Personal information
- Full name: Rupert George Hickmott
- Born: 19 March 1894 Christchurch, New Zealand
- Died: 16 September 1916 (aged 22) Somme, France
- Batting: Right-handed
- Bowling: Right-arm leg-spin

Domestic team information
- 1911-12 to 1914-15: Canterbury

Career statistics
| Competition | First-class |
| Matches | 17 |
| Runs scored | 778 |
| Batting average | 25.09 |
| 100s/50s | 1/4 |
| Top score | 109 |
| Balls bowled | 427 |
| Wickets | 11 |
| Bowling average | 27.27 |
| 5 wickets in innings | 0 |
| 10 wickets in match | 0 |
| Best bowling | 4/5 |
| Catches/stumpings | 7/0 |
- Source: Cricket Archive, 21 October 2014

= Rupert Hickmott =

New Zealand cricketer

Rupert George Hickmott (19 March 1894 – 16 September 1916) was a cricketer who played for Canterbury and New Zealand. He died in World War I.

==Life and career==
Rupert Hickmott was born in Christchurch and educated at Christchurch Boys' High School, where he excelled at cricket, scoring a century in the Heathcote Williams Challenge Shield against Auckland Grammar School, and captaining the First XI for three years. He also captained the rugby XV.

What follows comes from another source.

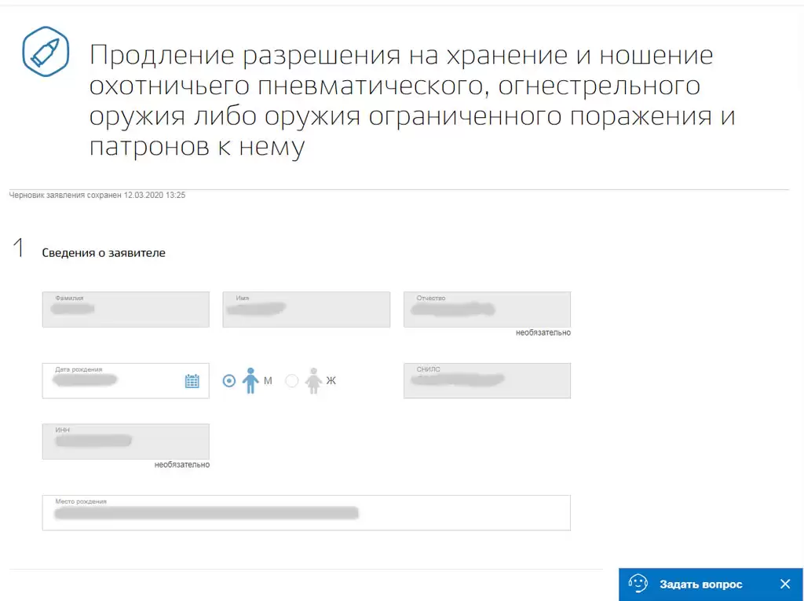The image size is (804, 601).
Task: Click the female figure icon
Action: pos(312,380)

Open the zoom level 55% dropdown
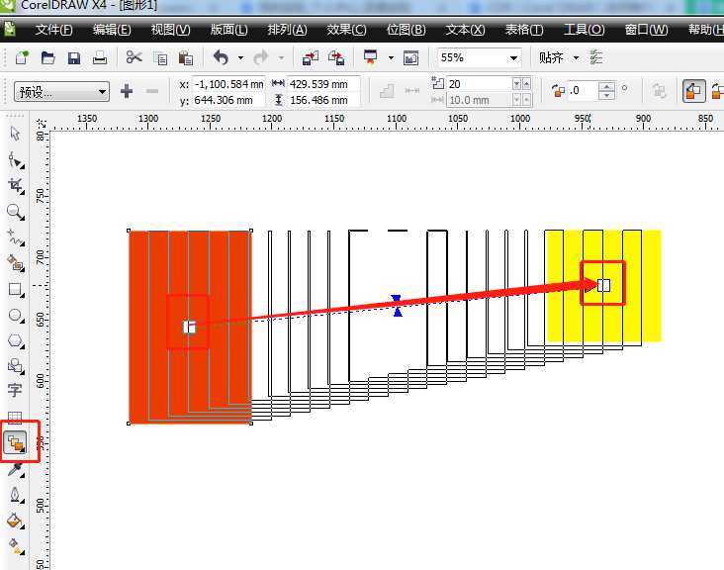[x=513, y=58]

At the start of the senior club season in Christchurch in 1911–12, in his first three innings he scored 112, 96 and 213 not out. He made his first-class debut for Canterbury in December 1911 at the age of 17, scoring 30 and 39 in a low-scoring match to help Canterbury to victory over Wellington. He made 52 and 33 in another victory over Wellington in his next match, which was his first in the Plunket Shield. In 1912-13 he made 77, the top score of the match, when Canterbury beat Otago by an innings to win the Plunket Shield.

He toured Australia with the New Zealand team in 1913-14, where he succeeded in some of the minor matches, but against the state teams he made only 94 runs at an average of 11.75. He was the outstanding batsman in the 1914-15 Plunket Shield, with 307 runs at 51.16, helping Canterbury to victories in all four matches. He top-scored in each innings against Auckland with 56 and 63; made his only century, 109, the top score of the match, against Hawke's Bay; and wound up both Otago innings with 2 for 7 and 4 for 5.

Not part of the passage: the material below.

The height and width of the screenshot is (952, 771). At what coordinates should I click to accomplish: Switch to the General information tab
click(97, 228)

Hickmott enlisted in the New Zealand Expeditionary Force and served as a second lieutenant. He embarked from Wellington in March 1916 on the troopship Willochra. He was killed in action on the Somme in September 1916.

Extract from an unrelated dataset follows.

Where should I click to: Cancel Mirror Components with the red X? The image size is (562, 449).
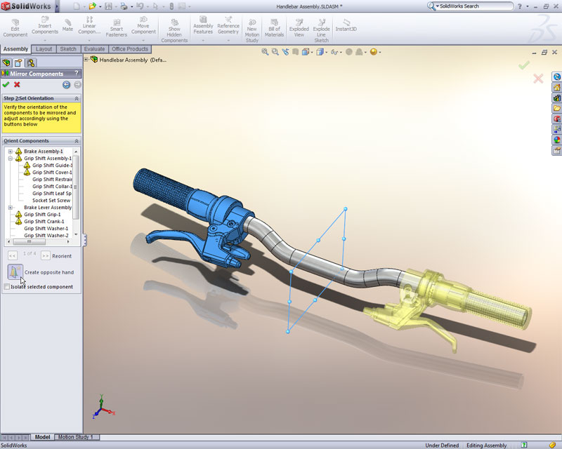17,84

Hickmott's obituary in Wisden said he "was probably the most promising young cricketer in the Dominion, and his early death will be felt severely when the game is resumed". Dan Reese, his captain with both Canterbury and New Zealand, later wrote:

Hickmott ... was a fine all-rounder and to my mind would have become a Warwick Armstrong in New Zealand cricket, for he was a beautiful batsman and bowled "straight" leg-breaks like the great Victorian. His glorious outfielding against Harry Trott's team was a feature of the Canterbury match. His character and temperament made it certain that he would one day have been New Zealand's captain.